Cannabis has been proven to benefit individuals with cancer, HIV/AIDS, cachexia (wasting syndrome), Crohn’s disease, ulcerative colitis, fibromyalgia, glaucoma, epilepsy/seizures, hepatitis C, severe migraines, multiple sclerosis/muscle spasms, Tourette’s Syndrome and severe pain. Many veterans suffering from a variety of combat-related conditions, and the terminally ill, have been assisted and comforted by its use.

Despite many years of efforts by medical professionals to properly treat their patients, it wasn’t until Oct. 19, 2009, when the Department of Justice issued a memorandum to U.S. Attorneys expressing a coherent federal government policy, allowing for the sick to be treated without legalizing cannabis. It states:

“As a general matter, pursuit of (significant traffickers of illegal drugs, including marijuana, and the disruption of illegal drug manufacturing and trafficking networks) should not focus federal resources in your states on individuals whose actions are in clear and unambiguous compliance with existing state laws providing for the medical use of marijuana. For example, prosecution of individuals with cancer or other serious illnesses who use marijuana as part of a recommended treatment regimen consistent with applicable state law, or those caregivers in clear and unambiguous compliance with existing state law who provide such individuals with marijuana, is unlikely to be an efficient use of limited federal resources. On the other hand, prosecution of commercial enterprises that unlawfully market and sell marijuana for profit continues to be an enforcement priority of the Department.”

Bill 423 would allow doctors to recommend and certify that a medical condition could be relieved by using cannabis. A certified patient or caregiver could then purchase cannabis from a licensed Compassionate Care Center. Only three proposed nonprofit Care Centers will be permitted, which will be regulated under Guam law.

As an option, qualified patients/caregivers will be allowed to grow up to three cannabis plants for medicinal use, if they choose. Neither pharmacies nor doctors’ offices will have cannabis for sale, and it will NOT be available at supermarkets or village stores.

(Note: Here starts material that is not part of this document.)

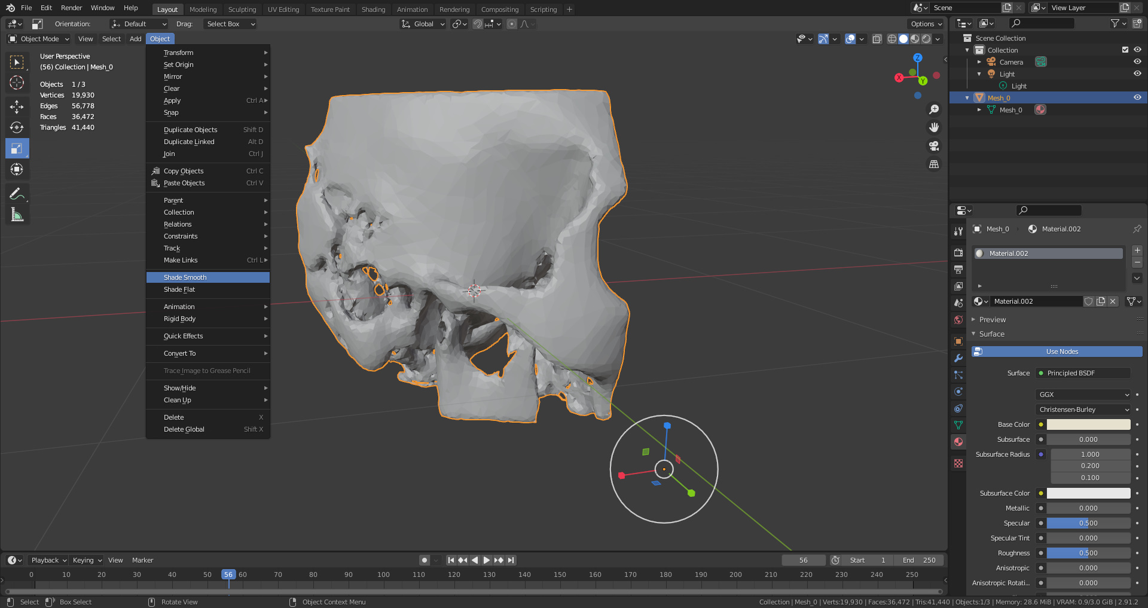Screen dimensions: 1148x608
Task: Expand the Preview panel section
Action: coord(993,320)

Cannabis substitutes such as Marinol (a synthetic cannabinol) are too expensive for those without insurance. Patients concerned about carcinogens from smoking can use cannabis in cooking, in a vaporizer, or even to make tea.

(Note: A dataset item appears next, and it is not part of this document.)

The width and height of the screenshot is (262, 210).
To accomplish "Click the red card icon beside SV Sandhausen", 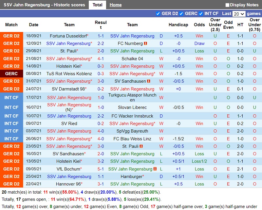I will [x=148, y=81].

This issue is about patient access to needed medicine. Scientists and medical professionals around the world have encouraged the use of cannabis for those truly in need. I urge our doctors to look carefully at the facts so they can support Guam in doing the same.

Rory J. Respicio (D-Agana Heights) is the majority leader and chairman of the Committee on Rules, Natural Resources and Federal, Foreign and Micronesian Affairs.